Dopo aver dato un grosso aiuto in termini di risorse per le società di gestione, sono successivamente caduti nell’oblio a causa delle riforme legislative sui vincoli di investimento. Ma ora hanno ripreso vigore, nella nuova versione legislativa. I punti di forza sono noti e ormai sperimentati:

  • possibilità di investire anche piccole cifre, ma con un tetto complessivo non banale, 150 mila euro in cinque anni),
  • vantaggi fiscali, visto che non si pagano capital gain, se si conserva il Pir (in genere un fondo comune) almeno per un lustro. Offrono il vantaggio di dedicare almeno il 70% del portafoglio a società italiane quotate e non e almeno il 21% a titoli non presenti nel Ftse Mib: insomma, semplificando un po’, il regno delle Pmi (in larghissima parte quotate).

Domande sul materiale:
(a) Elenchi tutte le soglie numeriche che il testo sui Pir indica, specificando per ciascuna a che cosa si riferisce.
(b) Secondo il testo sui Pir, che cosa è in genere un Pir?
(c) Spieghi perché, secondo il testo sui Pir, questi offrono vantaggi fiscali.

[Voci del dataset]
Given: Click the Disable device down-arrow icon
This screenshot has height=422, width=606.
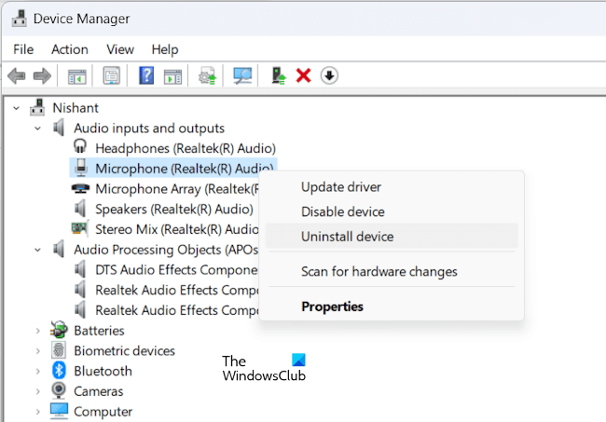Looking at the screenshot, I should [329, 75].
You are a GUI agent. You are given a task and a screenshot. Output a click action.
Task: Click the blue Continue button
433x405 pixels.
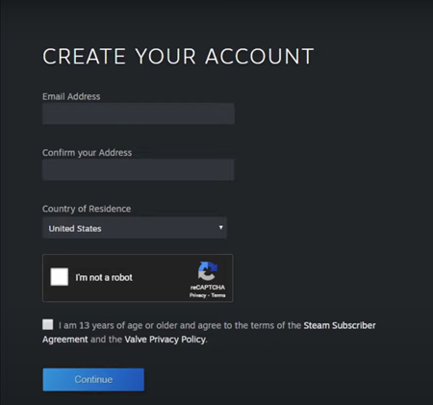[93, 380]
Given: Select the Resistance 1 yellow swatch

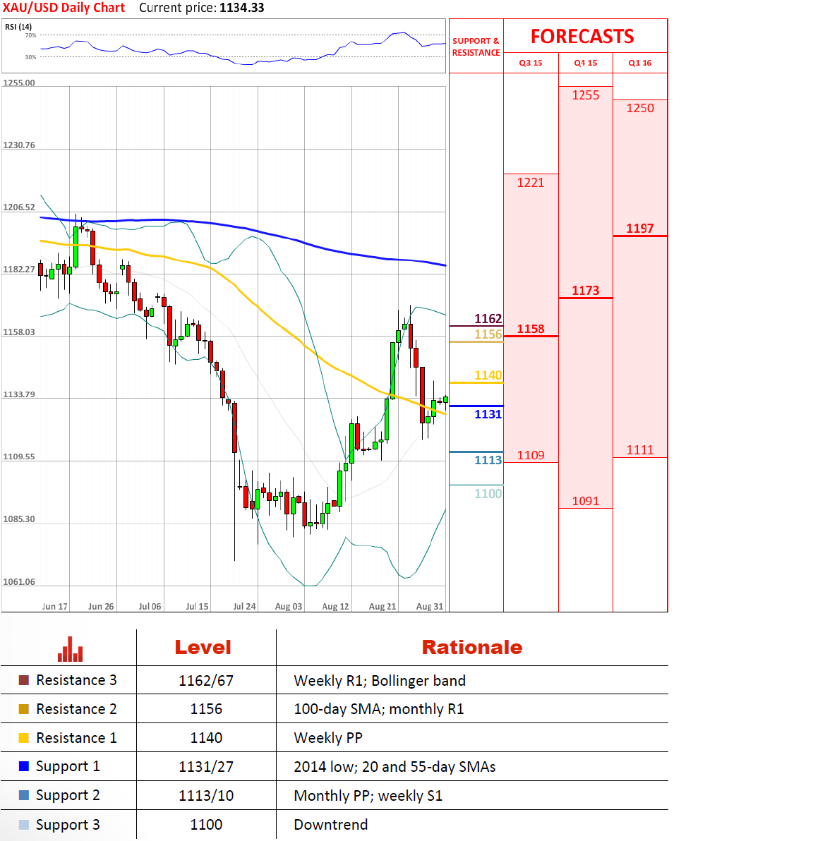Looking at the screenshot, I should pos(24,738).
* * *
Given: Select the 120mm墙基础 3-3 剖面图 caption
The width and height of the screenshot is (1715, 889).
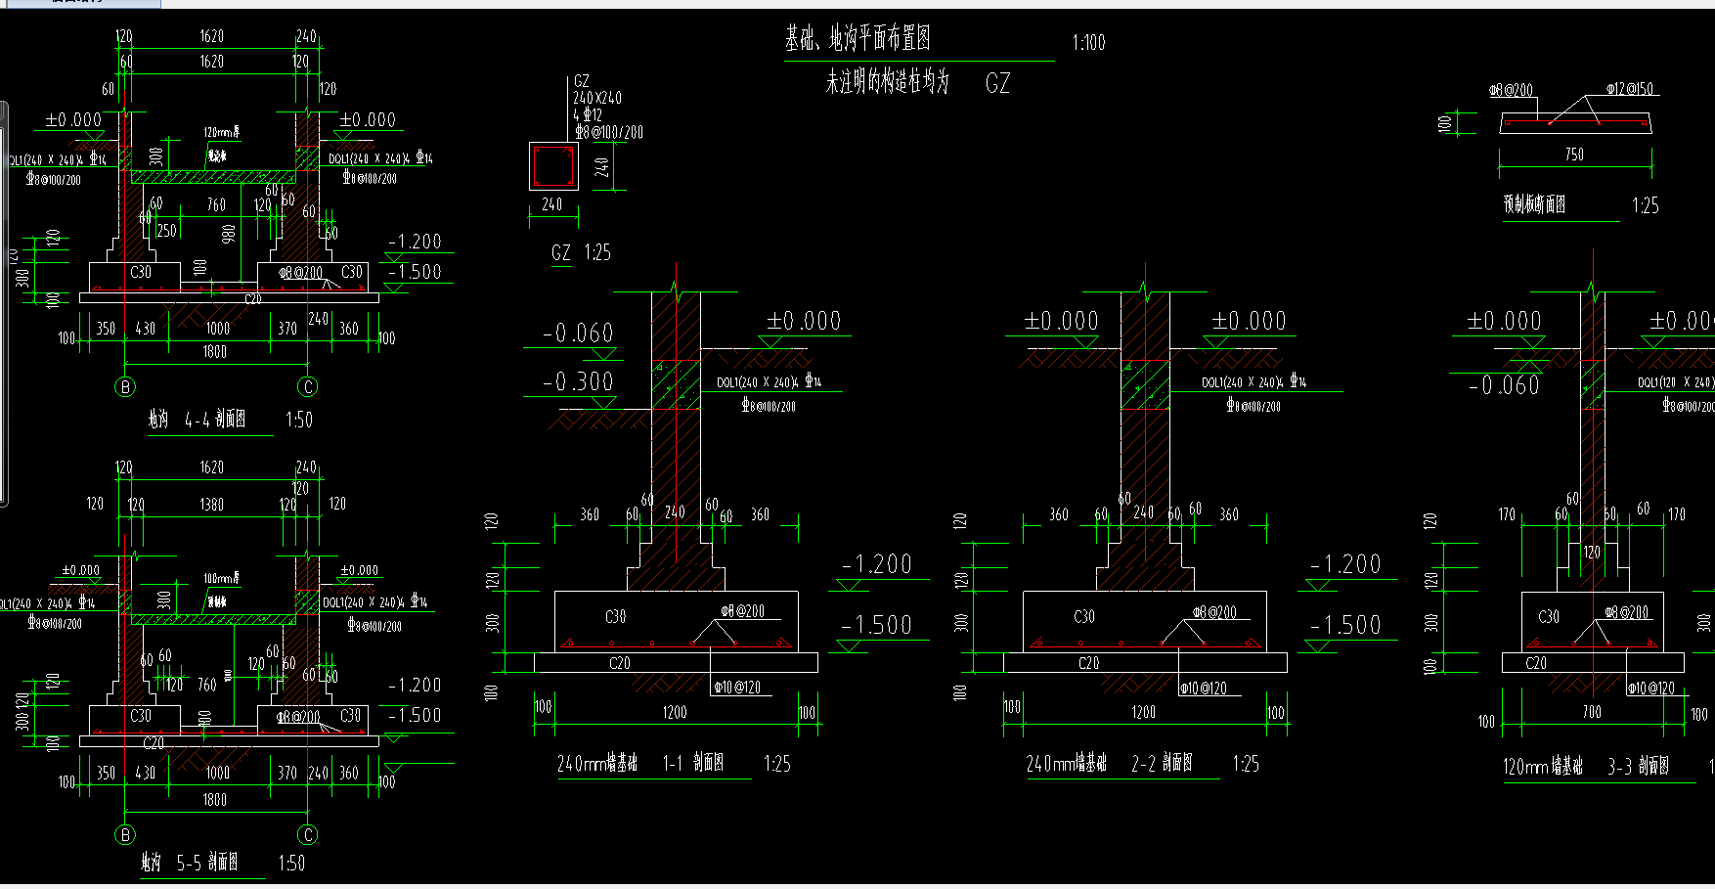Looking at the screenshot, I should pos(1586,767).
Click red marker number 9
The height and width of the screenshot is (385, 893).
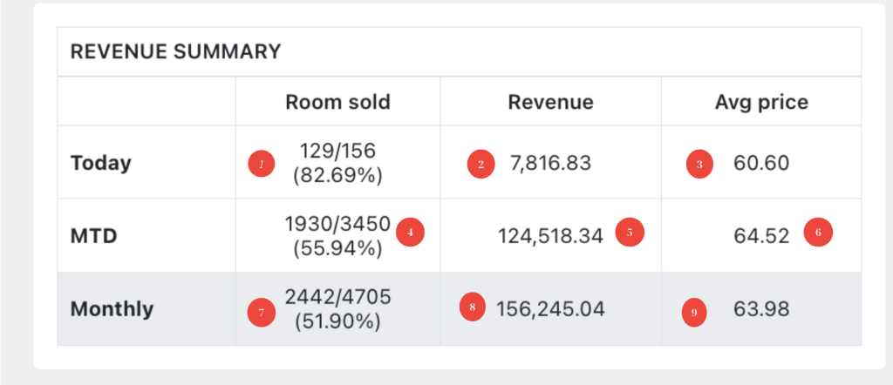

Risposte per compito:
(a)
- Tetto complessivo di 150 mila euro in cinque anni per l'investimento.
- Conservazione del Pir per almeno un lustro per non pagare il capital gain.
- Almeno il 70% del portafoglio dedicato a società italiane quotate e non.
- Almeno il 21% del portafoglio in titoli non presenti nel Ftse Mib.

(b) In genere un fondo comune.

(c) Offrono vantaggi fiscali perché non si pagano capital gain. La condizione è conservare il Pir almeno per un lustro.